The eval problem nobody talks about

When I first built the review pipeline, the output looked great. Claude generated thoughtful, specific comments about security issues, potential bugs, and style violations. I showed it to three engineers. They were impressed.

Then I ran it on 100 PRs from real open-source repos and compared the output to what senior engineers actually flagged. The security category had a precision of 0.41. Nearly 60% of its "security findings" were false positives.

Without the eval harness, I would have shipped it thinking it was great. With it, I knew exactly what to fix.

How the eval harness works

The core idea is simple: treat code review quality like a classification problem. Each review comment has a category (security, bug, performance, style) and a severity. Each labeled PR has ground-truth comments that a senior engineer would actually flag.

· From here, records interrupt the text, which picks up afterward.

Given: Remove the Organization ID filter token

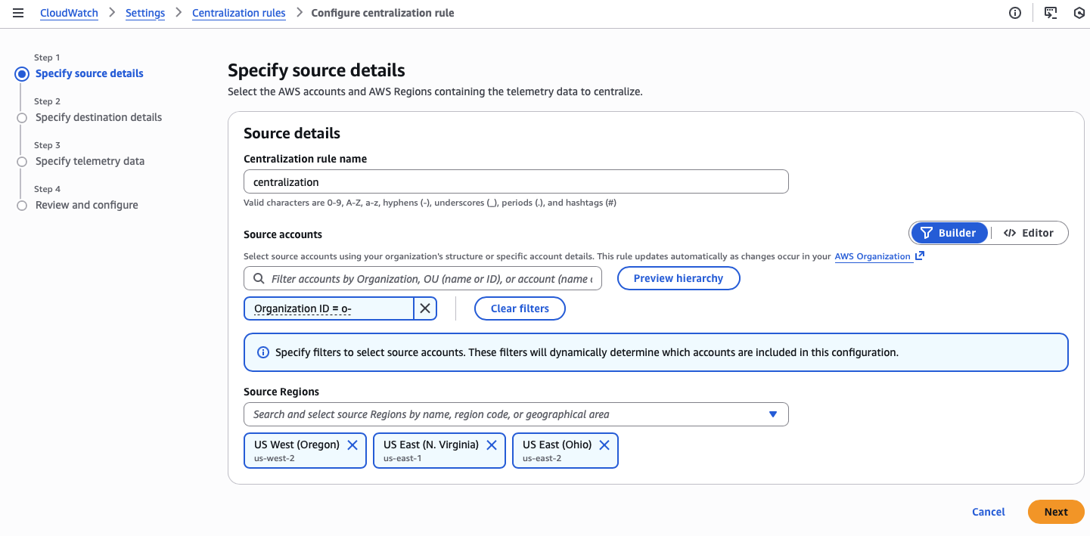Looking at the screenshot, I should 425,308.
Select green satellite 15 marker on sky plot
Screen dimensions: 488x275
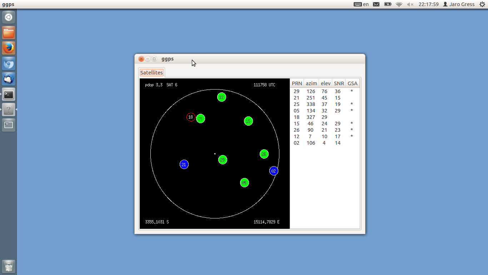pyautogui.click(x=248, y=121)
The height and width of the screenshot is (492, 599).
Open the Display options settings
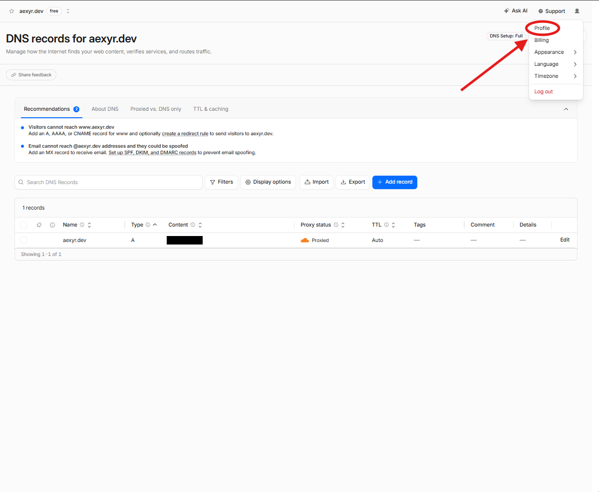[x=268, y=182]
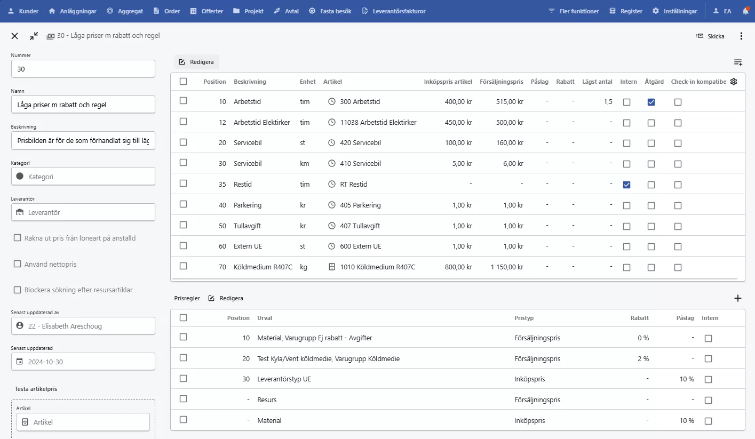Viewport: 755px width, 439px height.
Task: Toggle 'Räkna ut pris från löneart' checkbox
Action: [x=18, y=238]
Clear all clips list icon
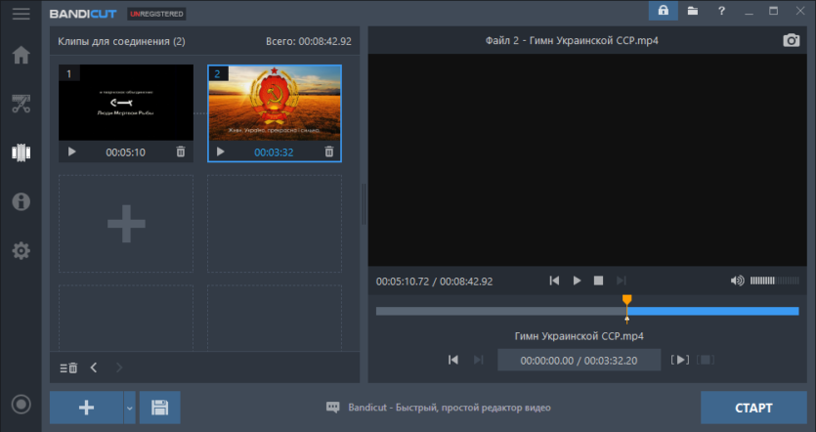The image size is (816, 432). click(68, 367)
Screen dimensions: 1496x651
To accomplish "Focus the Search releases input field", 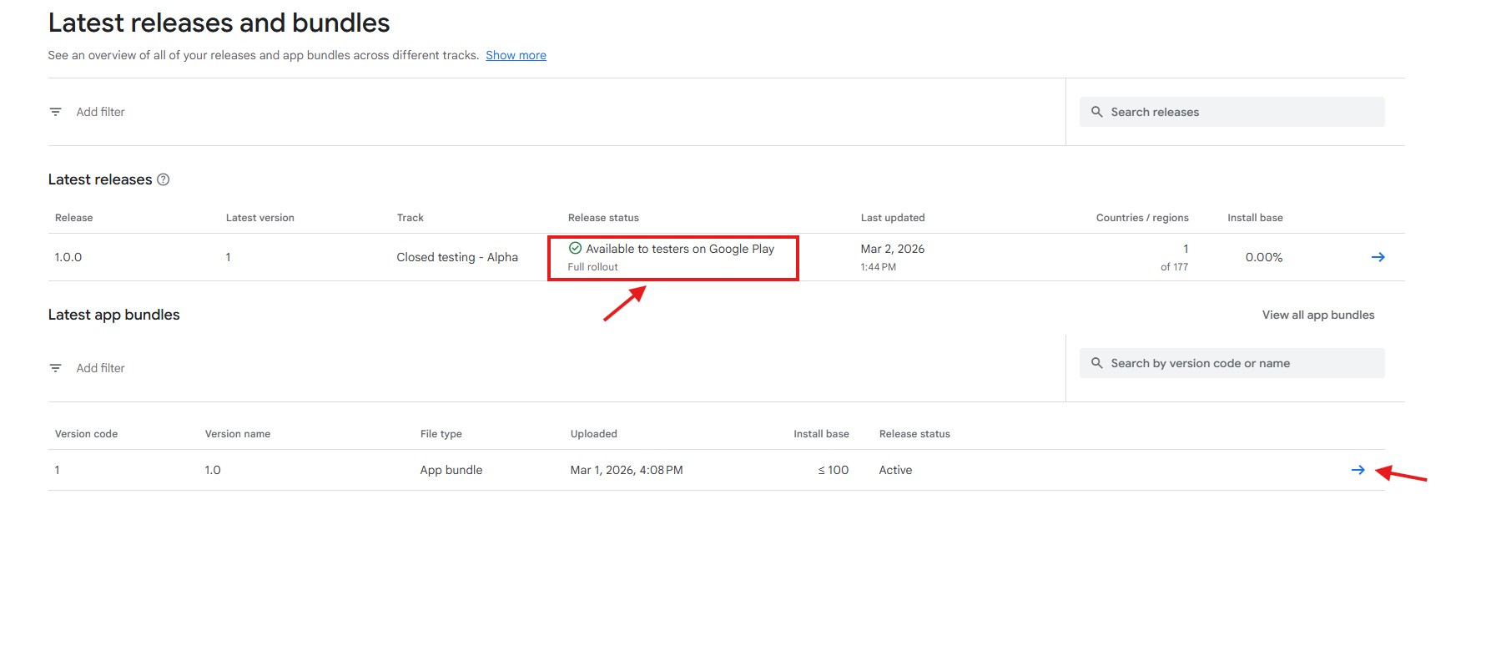I will click(x=1243, y=112).
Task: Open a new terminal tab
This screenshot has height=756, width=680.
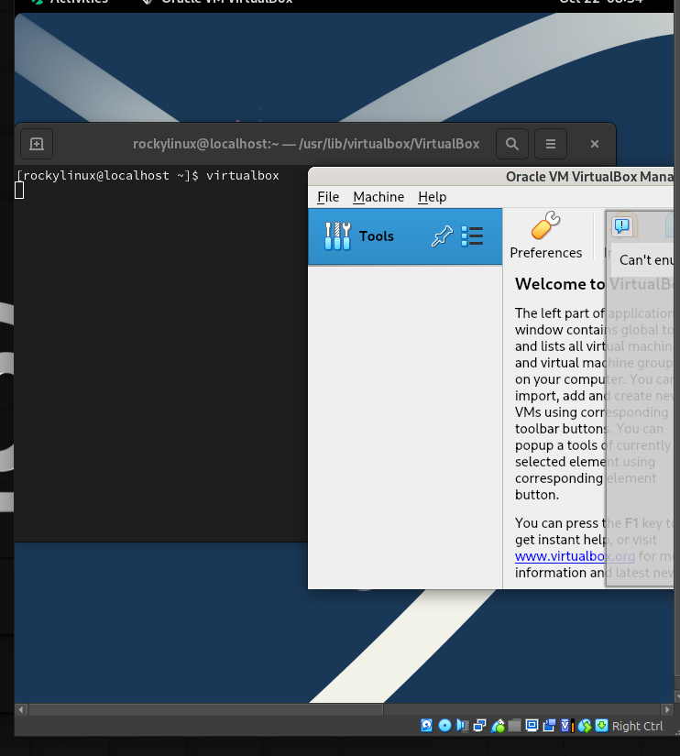Action: coord(37,144)
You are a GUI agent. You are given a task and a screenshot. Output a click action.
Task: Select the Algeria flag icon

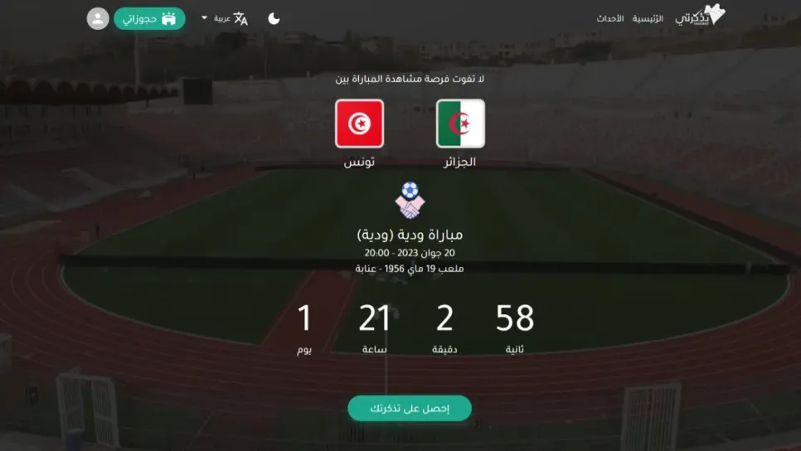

// Matching logic (simplified)
for each generated_comment:
  match = find_label where:
    same file (exact)
    same line (± 5 lines)
    same category (exact)
  if match: true_positive++
  else: false_positive++

The harness computes precision, recall, and F1 per category. It runs in CI on every push. If any category's F1 drops more than 5% from baseline, the build fails.

What I learned

Three things surprised me. First, hybrid retrieval (BM25 + vector) dramatically outperformed pure vector search for code — exact identifiers like function names matter more than semantic similarity. Second, the model's stated confidence correlates weakly with actual correctness — calibration is a real problem. Third, honestly reporting mediocre metrics is more impressive in interviews than claiming perfection.